> _Text provided_
Megan Ward (born September 24, 1969) is an American actress. She is best known for her numerous credits in science fiction and horror movies and television series. In 2007, she joined the cast of the American daytime drama General Hospital as Kate Howard. She also appeared in the 1990s comedies Encino Man, Freaked, PCU, The Brady Bunch Movie, and Joe's Apartment.

==Early life==
Ward, born on September 24, 1969, in Los Angeles, California, is the youngest of four siblings, and her parents were both professional actors and acting coaches. When Ward was four years old in 1973, her family moved to Honolulu, Hawaii. At the age of nine in 1979, she began doing commercials for local department stores. In her early teens, she went to Japan for modeling jobs and stayed for several years. Having previously learned to speak the language from her schooling in Hawaii, she landed a job hosting a Japanese television show, Science Q, a science TV program broadcast in NHK from 1988 to February 1989.

> _Dataset_
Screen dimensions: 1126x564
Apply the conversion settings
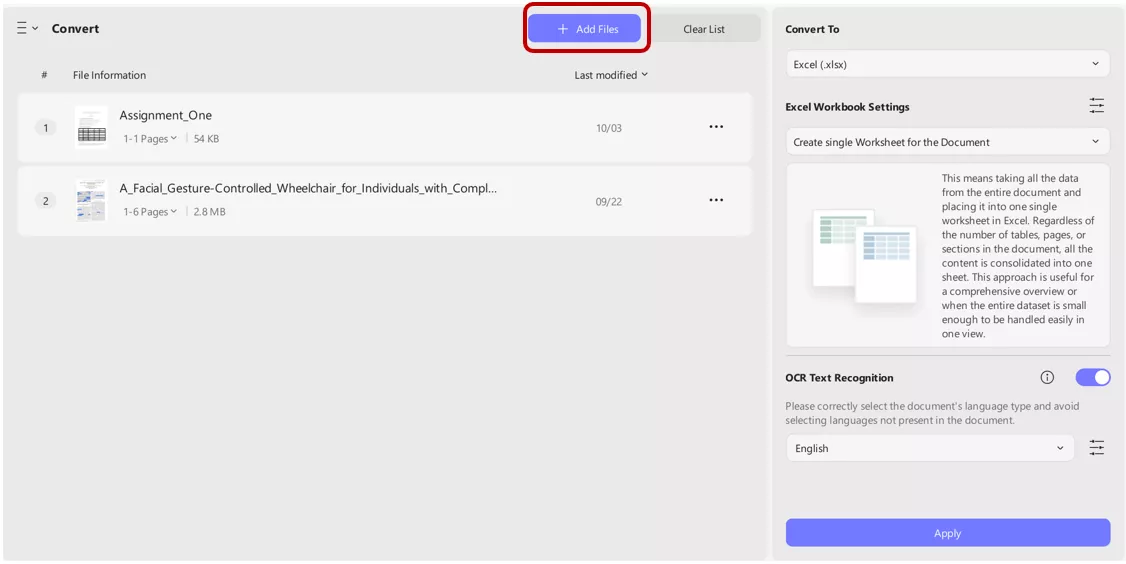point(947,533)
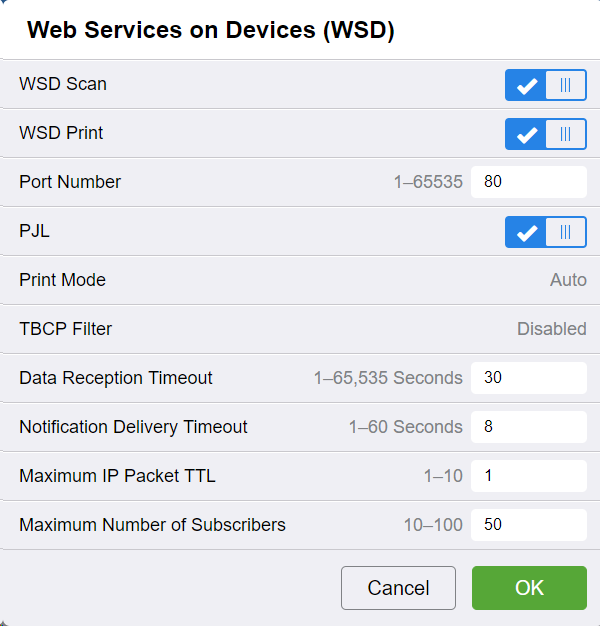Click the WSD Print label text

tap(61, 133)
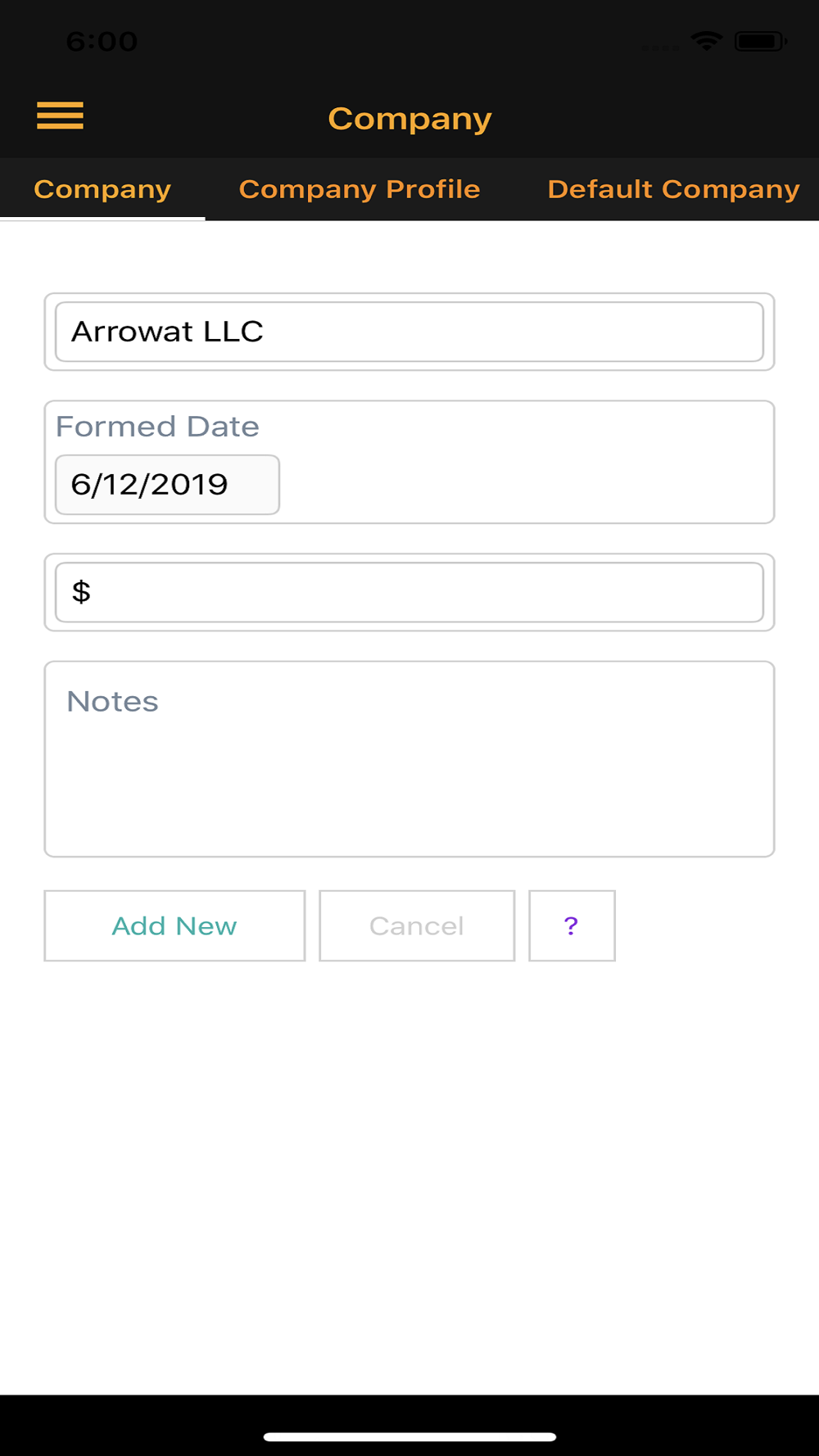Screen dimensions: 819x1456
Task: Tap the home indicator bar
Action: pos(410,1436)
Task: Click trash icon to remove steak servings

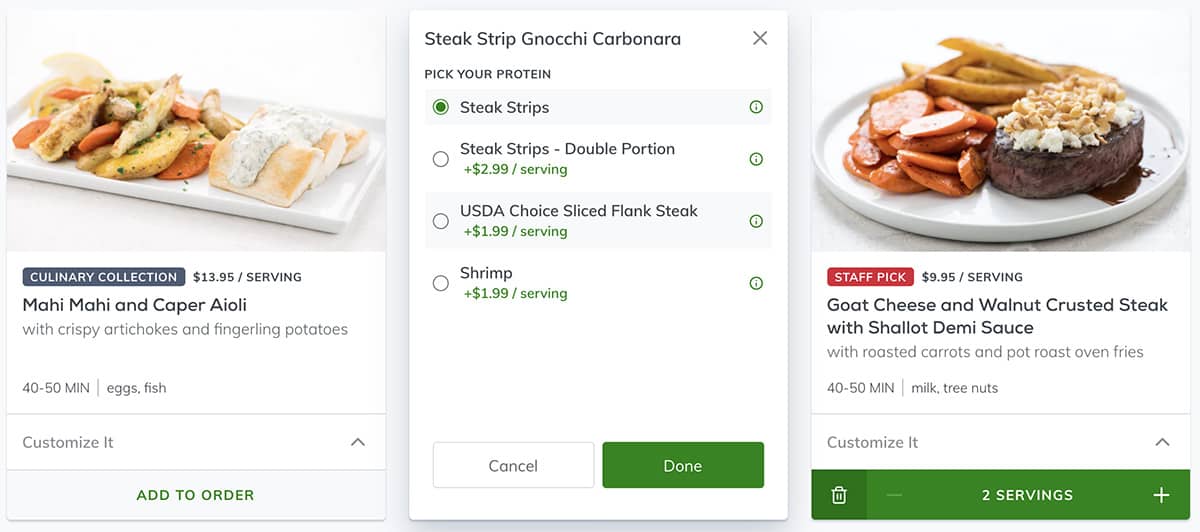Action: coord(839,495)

...

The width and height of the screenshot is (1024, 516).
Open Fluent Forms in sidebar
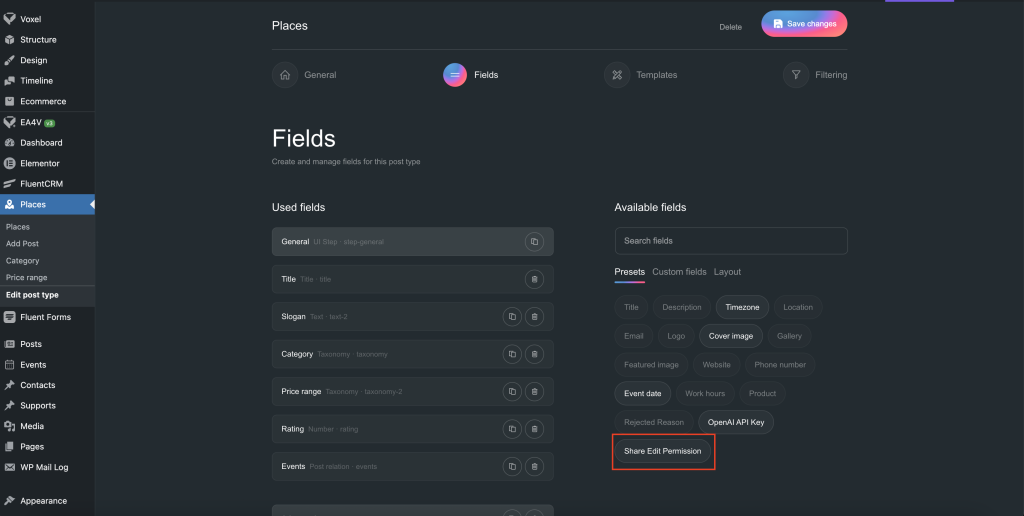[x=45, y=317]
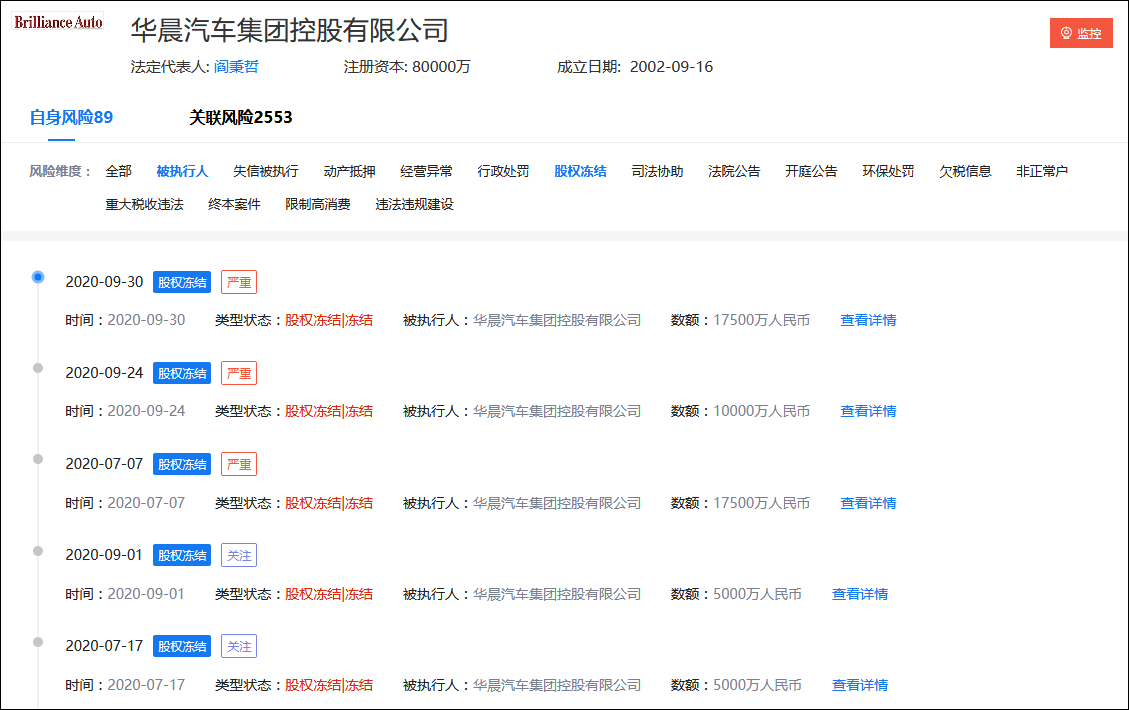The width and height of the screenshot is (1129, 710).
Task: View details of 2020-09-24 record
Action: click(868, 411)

---

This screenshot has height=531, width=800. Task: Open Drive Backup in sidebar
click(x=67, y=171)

> _Action item 1_
According to the Megan Ward text, what role did she play when she joined General Hospital in 2007?
> _Action item 2_
Write the next part of the Megan Ward text, starting after its last sentence.
The listing is separate material and is not part of the Megan Ward text.

> _Output 1_
Kate Howard

> _Output 2_
==Career==
After graduating from Kaiser High School, Ward moved to Los Angeles to pursue an acting career, and secured roles in science-fiction and comedy movies (including leading roles in Charles Band's classics Crash and Burn, Trancers II and Trancers III (as Jack Deth's future-wife), Arcade, and the 1993 Tom Stern/Alex Winter horror/comedy Freaked). She is also well known for playing Robyn Sweeney, the teen crush of Dave (played by Sean Astin), in the 1992 comedy Encino Man.

In the mid-1990s, Ward had a recurring role on the show Party of Five. Following the exit of her Party of Five character, Ward took the lead role in the Cold War UFO thriller-series Dark Skies. Since the cancellation of Dark Skies, she was appearing in mainly direct-to-video films such as Tick Tock and Mirror Man as well as TV series such as Summerland, Sports Night, Kevin Hill, and Boomtown, in which she had a substantial part.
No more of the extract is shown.